Interface element records
────────────────────

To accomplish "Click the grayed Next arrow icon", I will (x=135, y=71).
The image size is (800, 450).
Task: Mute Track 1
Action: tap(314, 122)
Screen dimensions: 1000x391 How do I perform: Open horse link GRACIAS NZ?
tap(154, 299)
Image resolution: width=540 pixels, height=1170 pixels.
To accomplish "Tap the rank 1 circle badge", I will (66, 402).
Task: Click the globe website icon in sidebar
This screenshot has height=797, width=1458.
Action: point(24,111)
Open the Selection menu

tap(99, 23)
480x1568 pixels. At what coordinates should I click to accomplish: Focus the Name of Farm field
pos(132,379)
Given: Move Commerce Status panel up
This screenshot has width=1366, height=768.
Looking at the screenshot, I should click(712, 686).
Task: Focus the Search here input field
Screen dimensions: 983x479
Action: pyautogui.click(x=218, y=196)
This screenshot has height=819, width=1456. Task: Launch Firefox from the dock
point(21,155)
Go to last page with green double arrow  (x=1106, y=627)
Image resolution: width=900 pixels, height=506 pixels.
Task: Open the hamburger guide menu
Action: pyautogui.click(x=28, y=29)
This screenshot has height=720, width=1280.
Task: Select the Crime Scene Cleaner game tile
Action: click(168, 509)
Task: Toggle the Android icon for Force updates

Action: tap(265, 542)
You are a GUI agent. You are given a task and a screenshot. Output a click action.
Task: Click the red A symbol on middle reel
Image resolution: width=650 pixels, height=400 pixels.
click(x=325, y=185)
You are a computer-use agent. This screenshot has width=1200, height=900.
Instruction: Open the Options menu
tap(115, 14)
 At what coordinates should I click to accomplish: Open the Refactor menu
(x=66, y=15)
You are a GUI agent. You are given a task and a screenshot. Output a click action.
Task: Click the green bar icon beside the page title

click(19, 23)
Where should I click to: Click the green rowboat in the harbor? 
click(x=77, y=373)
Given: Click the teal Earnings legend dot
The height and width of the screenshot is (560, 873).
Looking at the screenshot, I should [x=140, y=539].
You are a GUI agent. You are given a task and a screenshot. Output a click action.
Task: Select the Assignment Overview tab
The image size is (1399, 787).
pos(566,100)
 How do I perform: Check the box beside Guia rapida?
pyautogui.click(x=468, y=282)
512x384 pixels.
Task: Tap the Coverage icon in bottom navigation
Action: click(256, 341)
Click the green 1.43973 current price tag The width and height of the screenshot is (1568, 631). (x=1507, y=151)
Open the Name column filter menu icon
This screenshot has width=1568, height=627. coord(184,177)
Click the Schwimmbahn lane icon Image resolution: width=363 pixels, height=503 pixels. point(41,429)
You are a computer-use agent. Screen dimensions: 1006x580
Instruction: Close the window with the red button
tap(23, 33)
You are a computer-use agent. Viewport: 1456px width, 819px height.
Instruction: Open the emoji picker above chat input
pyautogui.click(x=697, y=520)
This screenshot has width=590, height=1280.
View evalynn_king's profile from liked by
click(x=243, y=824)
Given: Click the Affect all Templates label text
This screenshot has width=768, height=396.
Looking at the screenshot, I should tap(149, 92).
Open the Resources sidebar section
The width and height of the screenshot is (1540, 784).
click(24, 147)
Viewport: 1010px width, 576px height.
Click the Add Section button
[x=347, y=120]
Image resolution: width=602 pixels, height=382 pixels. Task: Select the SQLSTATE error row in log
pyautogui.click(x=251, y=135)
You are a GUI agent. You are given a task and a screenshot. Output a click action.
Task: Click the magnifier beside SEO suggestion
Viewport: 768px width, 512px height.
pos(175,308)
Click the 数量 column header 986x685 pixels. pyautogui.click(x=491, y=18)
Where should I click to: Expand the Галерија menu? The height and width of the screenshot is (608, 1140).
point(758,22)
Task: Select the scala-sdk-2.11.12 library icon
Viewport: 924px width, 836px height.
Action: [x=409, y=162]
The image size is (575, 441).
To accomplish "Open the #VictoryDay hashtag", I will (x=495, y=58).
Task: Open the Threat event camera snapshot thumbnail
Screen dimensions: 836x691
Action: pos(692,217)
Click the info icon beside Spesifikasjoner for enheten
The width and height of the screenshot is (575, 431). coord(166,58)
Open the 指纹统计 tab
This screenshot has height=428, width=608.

────────────────────

PROBLEM STATEMENT
Starting with the line containing "At what coordinates should I click to accomplish: Open" and going on through the line containing "tap(23, 33)", write those lines out again, substituting "blue" for "green" and leaving everything else unchanged.

COMPLETED TASK
 At what coordinates should I click to accomplish: Open the Refactor menu
(x=66, y=15)
You are a GUI agent. You are given a task and a screenshot. Output a click action.
Task: Click the blue bar icon beside the page title

click(19, 23)
Where should I click to: Click the blue rowboat in the harbor? 
click(x=77, y=373)
Given: Click the teal Earnings legend dot
The height and width of the screenshot is (560, 873).
Looking at the screenshot, I should [x=140, y=539].
You are a GUI agent. You are given a task and a screenshot. Output a click action.
Task: Select the Assignment Overview tab
The image size is (1399, 787).
pos(566,100)
 How do I perform: Check the box beside Guia rapida?
pyautogui.click(x=468, y=282)
512x384 pixels.
Task: Tap the Coverage icon in bottom navigation
Action: click(256, 341)
Click the blue 1.43973 current price tag The width and height of the screenshot is (1568, 631). (x=1507, y=151)
Open the Name column filter menu icon
This screenshot has width=1568, height=627. coord(184,177)
Click the Schwimmbahn lane icon Image resolution: width=363 pixels, height=503 pixels. point(41,429)
You are a computer-use agent. Screen dimensions: 1006x580
Instruction: Close the window with the red button
tap(23, 33)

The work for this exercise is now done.